The main School House of Brymore has had a long, varied and interesting history. Spanning over 800 years, the house has seen the best and toughest of times – through Civil war, World War and changing architectural fashions. Not to mention its changing use from stately home to school, to prison, to the billeting of troops and back to a school again!
During the Saxon period a man named Edric worked the land. Following the Norman Conquest and into the 12th century the deeds were owned by the ‘de Coursey’ family. The origin of the name Brymore is unclear – it may have come from a Geoffrey de Bramora who owned the land in 1216 or it may be a corruption of ‘Broom Moor after shrub the wild yellow flowered shrubs.
The house came into the Pym family in the 13th century and it was Philip Pym who was probably responsible for building the porch during the 1400s.
The most celebrated member of the family was John Pym, born at Brymore in 1584. He became a Member of Parliament for Calne in Wiltshire in 1614 where he began a career of opposition to Charles 1.
In 1729 the HALES family bought the house, and at the end of the 18th century Sir Philip Hales rebuilt it with the exception of the Porch.
In 1836 when Sir Philip’s daughter died the estate passed to the Bouveries. They added to the house and in 1892 a third storey was added to the 19th century part with Basil Cottan as the architect. This provided twelve bedrooms, a servants’ hall and service rooms.

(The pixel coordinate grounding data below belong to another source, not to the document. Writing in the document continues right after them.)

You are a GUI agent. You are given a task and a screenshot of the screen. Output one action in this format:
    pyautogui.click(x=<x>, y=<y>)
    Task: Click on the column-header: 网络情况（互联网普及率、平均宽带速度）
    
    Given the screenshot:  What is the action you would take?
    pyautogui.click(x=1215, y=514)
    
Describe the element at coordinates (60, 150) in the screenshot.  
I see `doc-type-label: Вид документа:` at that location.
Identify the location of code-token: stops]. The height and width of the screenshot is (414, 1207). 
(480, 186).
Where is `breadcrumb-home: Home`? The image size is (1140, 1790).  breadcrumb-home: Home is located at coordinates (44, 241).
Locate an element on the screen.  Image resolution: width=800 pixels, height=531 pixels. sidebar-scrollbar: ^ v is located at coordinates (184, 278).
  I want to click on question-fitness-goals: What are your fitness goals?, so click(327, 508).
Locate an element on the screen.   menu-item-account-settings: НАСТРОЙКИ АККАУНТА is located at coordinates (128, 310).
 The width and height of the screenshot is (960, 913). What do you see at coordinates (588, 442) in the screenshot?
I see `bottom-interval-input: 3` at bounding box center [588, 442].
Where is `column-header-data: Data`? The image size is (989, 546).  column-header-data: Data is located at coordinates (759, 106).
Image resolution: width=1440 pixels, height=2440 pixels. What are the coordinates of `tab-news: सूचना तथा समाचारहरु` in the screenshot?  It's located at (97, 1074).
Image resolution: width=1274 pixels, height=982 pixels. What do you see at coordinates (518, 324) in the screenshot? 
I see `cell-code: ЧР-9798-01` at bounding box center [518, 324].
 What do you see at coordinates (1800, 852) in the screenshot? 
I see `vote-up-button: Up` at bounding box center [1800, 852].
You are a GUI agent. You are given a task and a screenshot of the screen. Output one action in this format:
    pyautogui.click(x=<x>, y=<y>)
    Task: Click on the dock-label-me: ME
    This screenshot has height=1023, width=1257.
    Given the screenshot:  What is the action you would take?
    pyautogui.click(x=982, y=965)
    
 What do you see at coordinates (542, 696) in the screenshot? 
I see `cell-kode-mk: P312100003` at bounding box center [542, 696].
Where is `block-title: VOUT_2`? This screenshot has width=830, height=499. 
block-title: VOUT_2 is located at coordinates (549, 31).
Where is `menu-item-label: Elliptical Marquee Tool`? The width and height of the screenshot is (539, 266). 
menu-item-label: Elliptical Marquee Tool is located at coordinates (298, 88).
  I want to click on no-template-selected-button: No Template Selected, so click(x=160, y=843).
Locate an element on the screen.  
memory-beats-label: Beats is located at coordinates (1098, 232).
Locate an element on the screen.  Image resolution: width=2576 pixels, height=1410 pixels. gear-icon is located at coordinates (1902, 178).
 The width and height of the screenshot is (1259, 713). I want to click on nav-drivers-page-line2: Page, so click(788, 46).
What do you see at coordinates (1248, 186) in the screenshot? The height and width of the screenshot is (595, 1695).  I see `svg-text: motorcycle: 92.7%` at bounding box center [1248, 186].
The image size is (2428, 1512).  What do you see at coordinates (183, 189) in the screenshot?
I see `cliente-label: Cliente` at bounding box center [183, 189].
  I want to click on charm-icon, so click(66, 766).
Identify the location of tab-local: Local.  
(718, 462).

Although the Hales had added considerably to the house early in the 20th century one member of the family over-indulged his passion for the stage, bringing entire theatre companies to Brymore, from London on specially chartered trains, for a weekend’s entertainment. Not surprisingly the estate fell into decline and in 1928 was sold to Gordon Cecil Hart.
At the outbreak of the Second World War it was requisitioned and the girls of Malvern College spent a year at Brymore. Subsequently the house was used for Italian and German prisoners of War.
In 1943, the 535th Automatic Weapons Battalion of the US Army were billeted at Brymore while preparing for the D-Day landings. Some of the buildings they erected are still used as classrooms today. The initials of one American is carved in the lead on the roof of the main house, and their gun emplacements can be found on the site. The heavy vehicles were parked along the front driveway where the soil is so compacted so that it is still impossible to grow trees between the drive and the stream.
In 1951 the Somerset County Council purchased the estate at a cost of £6,600 where following extensive repairs and alterations it opened as a Secondary Technical School in September 1952. The extensive walled gardens (one section dated 1753) are used for students to have their own individual plots, and the large, late nineteenth century stable block now houses the schools workshops. Much modernisation has since occurred with £ 6 million being spent in recent years on new boarding accommodation and a new teaching block.